[Dataset records]
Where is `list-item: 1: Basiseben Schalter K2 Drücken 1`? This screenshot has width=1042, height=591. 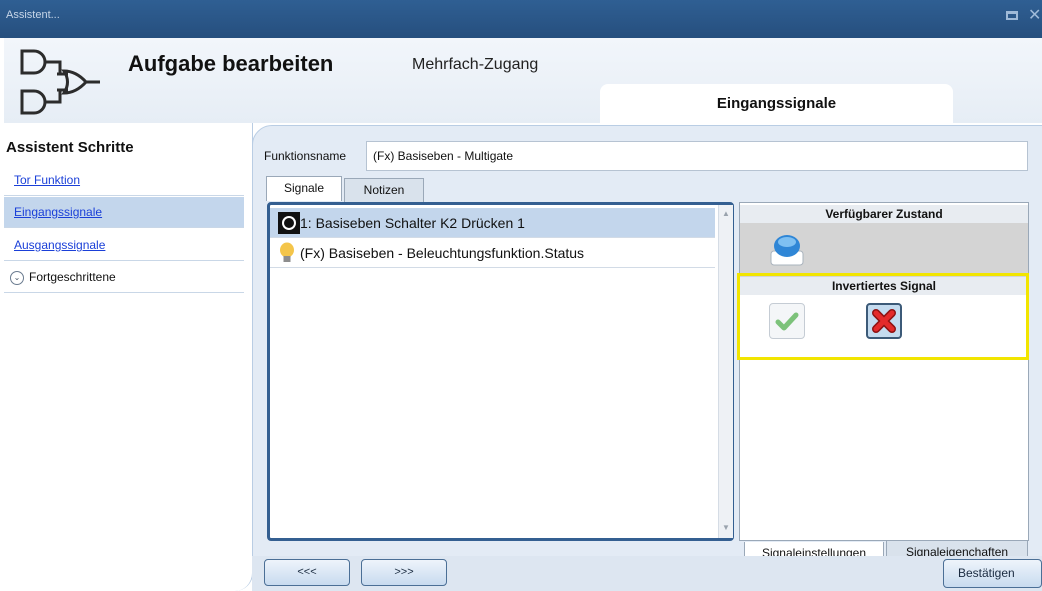
list-item: 1: Basiseben Schalter K2 Drücken 1 is located at coordinates (492, 223).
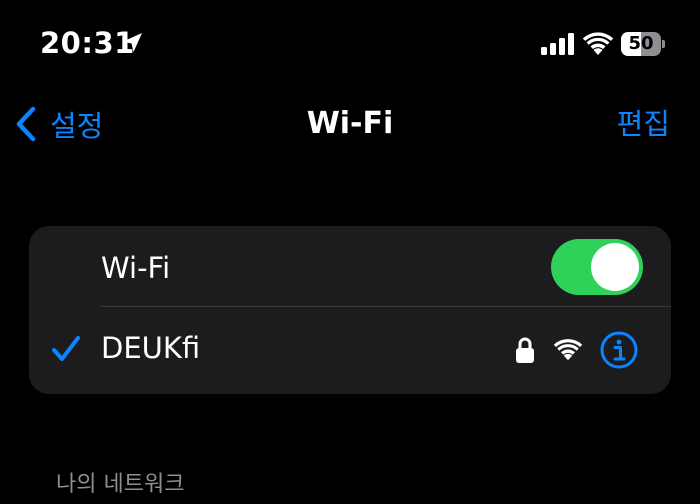 This screenshot has width=700, height=504. Describe the element at coordinates (525, 350) in the screenshot. I see `lock-icon` at that location.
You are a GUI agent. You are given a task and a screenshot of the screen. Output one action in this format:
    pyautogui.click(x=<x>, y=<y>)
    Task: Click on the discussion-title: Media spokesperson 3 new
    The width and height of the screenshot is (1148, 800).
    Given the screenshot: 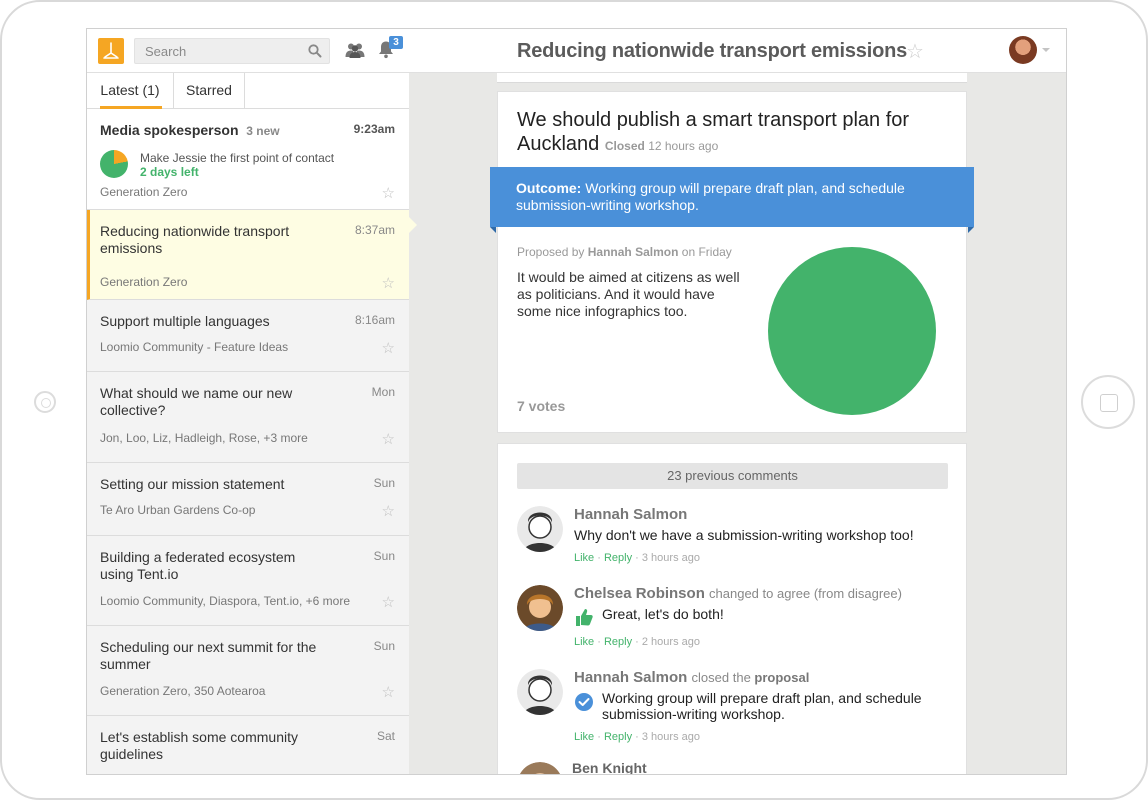 What is the action you would take?
    pyautogui.click(x=215, y=131)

> **PROBLEM REQUIREMENTS**
Reproduce the lines of the material verbatim, starting at its first line and continuing through the line containing "This screenshot has width=700, height=504.", both ends included. Leave the pictures out of your output.

> **SOLUTION FOR THIS PROBLEM**
Where is `list-item: 1: Basiseben Schalter K2 Drücken 1`? This screenshot has width=1042, height=591. 
list-item: 1: Basiseben Schalter K2 Drücken 1 is located at coordinates (492, 223).
 This screenshot has width=700, height=504. Describe the element at coordinates (525, 350) in the screenshot. I see `lock-icon` at that location.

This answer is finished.